Wednesday, September 29, 2010

Election Day

Earlier this month I worked the polls for the first time in my life. I don't know how they do it in other states, but here the pollworkers are there all day long, 6am till 9pm or later. I was nervous about not knowing enough. I was nervous about spending the whole day with the other pollworkers that I didn't know. But I loved it! The other four women working that day were enjoyable to be with. We traded off jobs during the day so that sometimes I registered new voters and sometimes I handed out ballots and sometimes I checked-in voters. It was fun to see my neighbors come in and say a cheerful howdy to the folks from church who vote in our precinct.

Seeing what happens at the polls does make you wonder about the future of our country, though. People came in and wanted to vote for a particular candidate that wasn't on the ballot. "Why not? Why can't I vote for him?" The fact that he was running for an office that didn't represent their address seems pertinent to me....

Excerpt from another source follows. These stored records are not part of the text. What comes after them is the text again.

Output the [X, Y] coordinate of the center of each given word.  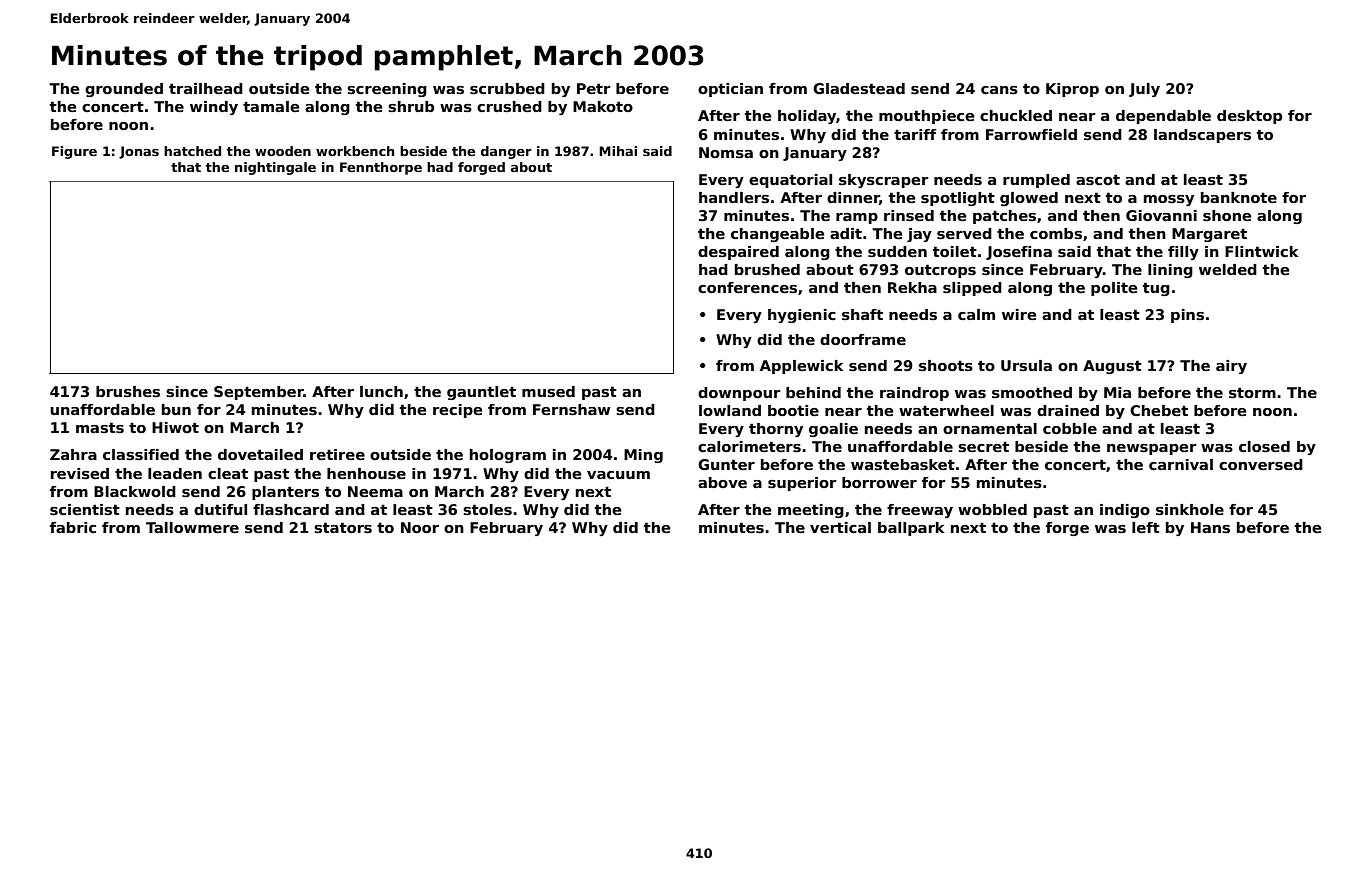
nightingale [275, 168]
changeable [777, 235]
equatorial [790, 181]
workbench [355, 151]
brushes [128, 392]
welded [1228, 269]
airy [1231, 367]
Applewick [802, 367]
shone [1227, 215]
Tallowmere [192, 527]
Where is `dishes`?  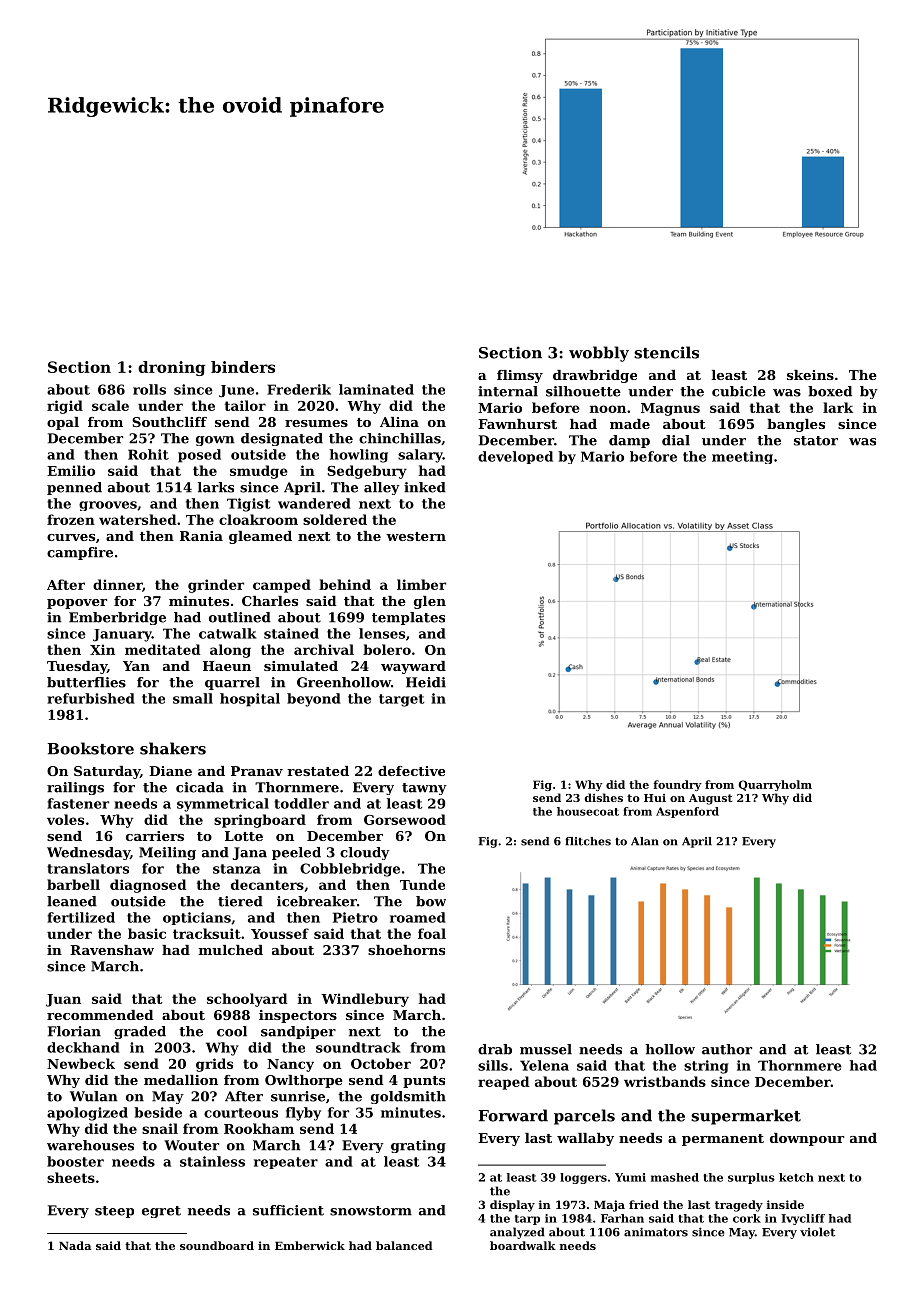 dishes is located at coordinates (604, 797).
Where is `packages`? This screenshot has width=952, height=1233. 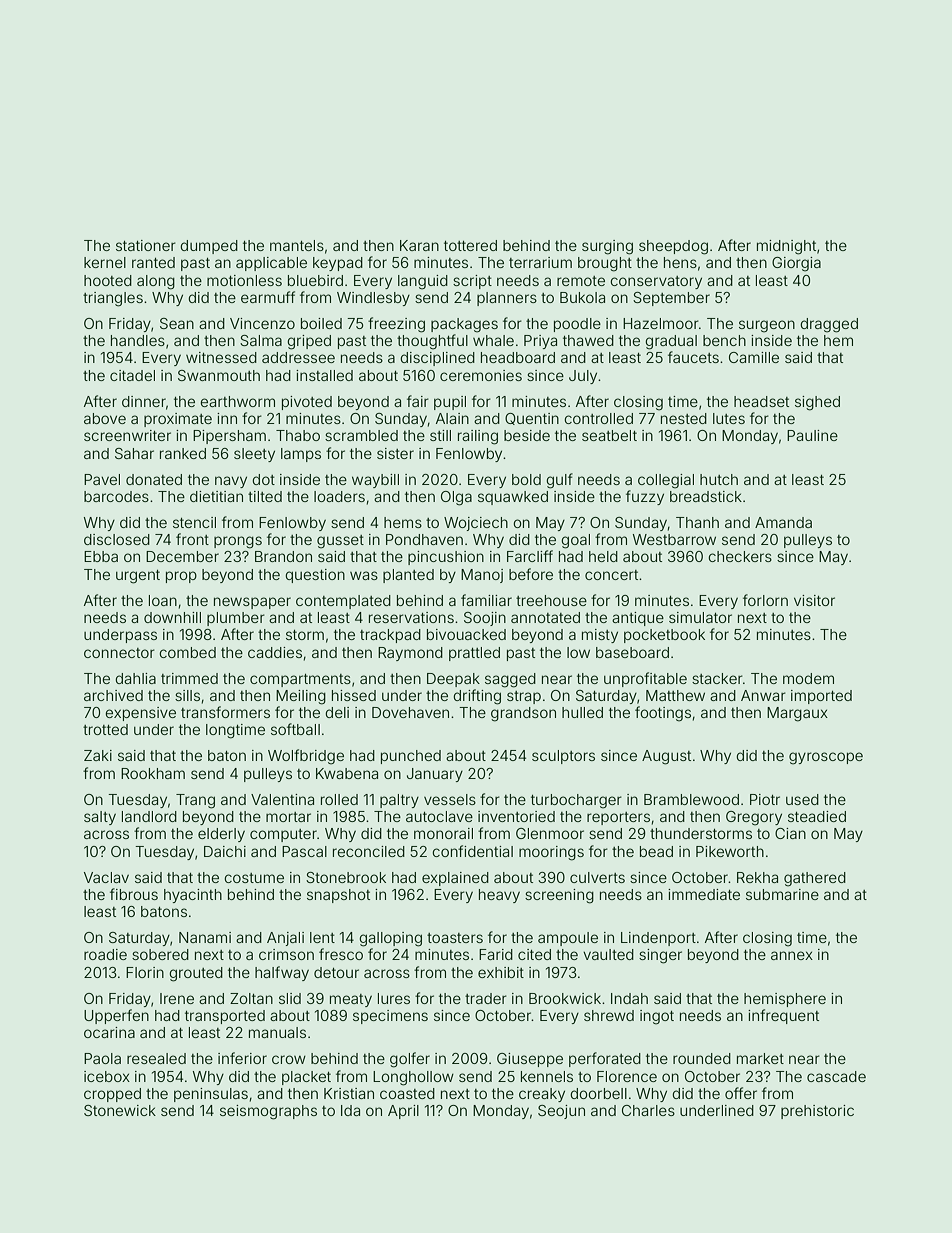
packages is located at coordinates (464, 325).
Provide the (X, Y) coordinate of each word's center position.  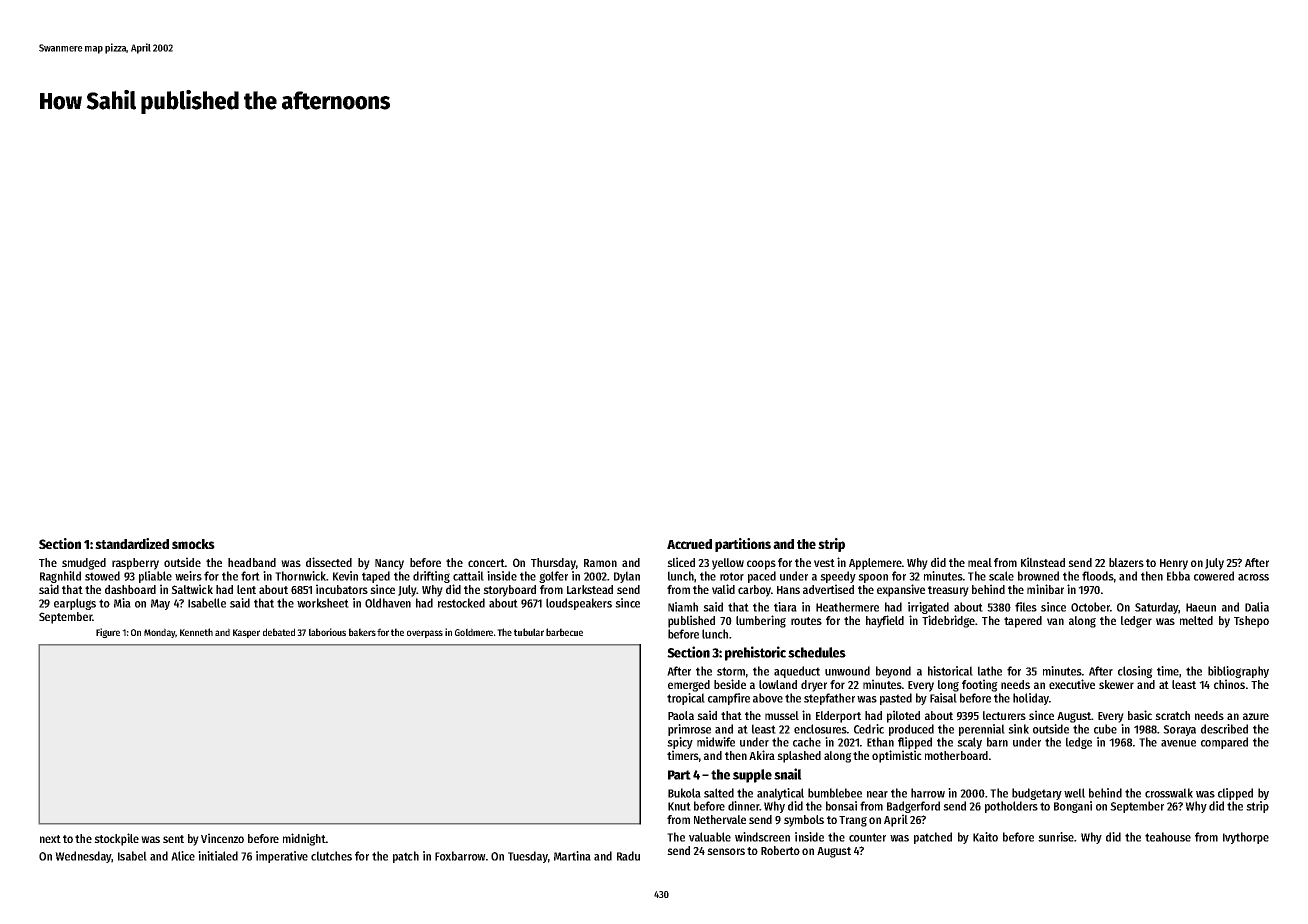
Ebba (1178, 576)
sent (173, 839)
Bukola (684, 793)
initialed (218, 856)
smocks (193, 544)
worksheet (323, 603)
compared (1224, 743)
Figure (108, 633)
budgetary (1037, 794)
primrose (689, 730)
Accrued (689, 544)
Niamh (683, 607)
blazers (1126, 562)
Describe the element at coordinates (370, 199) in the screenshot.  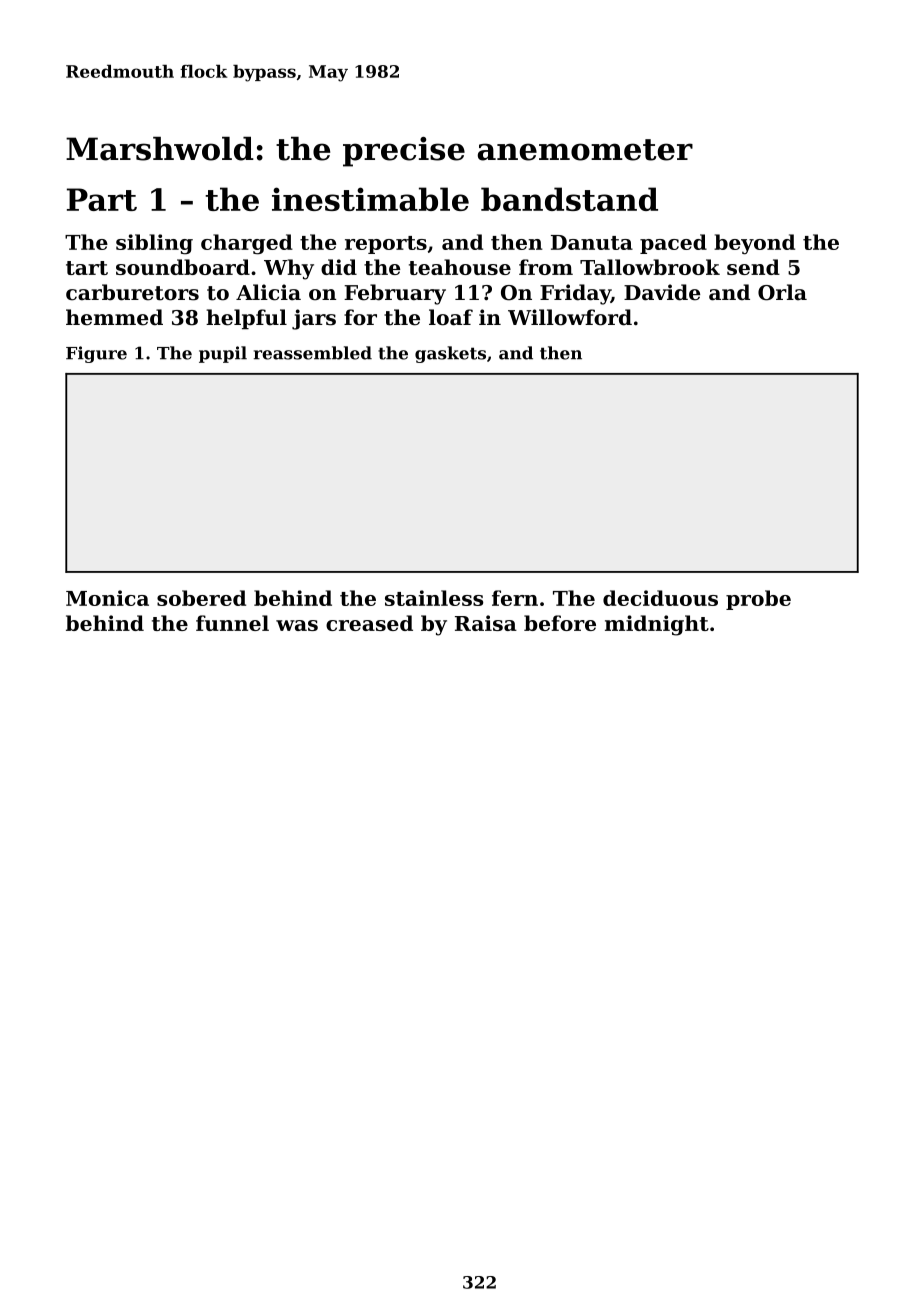
I see `inestimable` at that location.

Also, it was obvious that a lot of people don't understand what a primary is. In Wisconsin, there is ONE ballot on primary day. You don't tell anybody what party you're aligned with, so you don't request the Democrat ballot versus the Republican ballot versus the Libertarian ballot. Neither do we caucus. Here you are not obliged to choose your party until you're in the voting booth, and then you vote for candidates only in that party and submit your ballot. The voting machine will spit your ballot back at you if you voted for people in different parties. A stunning amount of people were ticked about that. They said they should be able to vote for whomever they wished, regardless of party. We explained that, in November, they could. But this is a primary; it's not voting for offices; a primary is the party's decision as to which candidates will represent the party. Uh... that wasn't understood. At all. Seems to me that all those who heartily disagree should be pressing the legislature for preferential voting.

There was a massive turnout for a primary -- about 43% of the registered voters. The age of voters, though, makes a person wonder who's going to be voting in 20-30 years. A disproportional amount of voters were past retirement age. There were a few young people but not many. This reminds me: now that Andrew's had his birthday, he needs to go to town hall and register to vote.

We don't know what was being said on talk radio on election day, but apparently there was a lot of discussion about same-day voter registration. Although you are not required to show proof of identity or residence when you go to vote [... waiting while all you folks from other states gasp loudly and say "Surely NOT!!!!" ...] many voters came in and insisted on pulling out their drivers license to show their identity. Several men throughout the day proffered their ID cards and said, "Just getting in practice for when we have to start doing this next spring" (anticipating a vast change in the power-balance, so that the election laws can be changed to decrease voter fraud).


  1. My husband and I worked the polls several times in college and early in our marriage. He has done it once or twice since then. It was always an interesting experience and the little check that came made it even better! Glad you enjoyed it.

  2. Working the polls for the past eight years has been a hugely interesting experience for me. Eye-opening, to say the least. Our voters have to declare a party in the primary, and many DO NOT LIKE THAT. I'm looking forward to the election in November. I'm anticipating a drastically lower turnout in the precinct I'm in charge of than we had in 2008.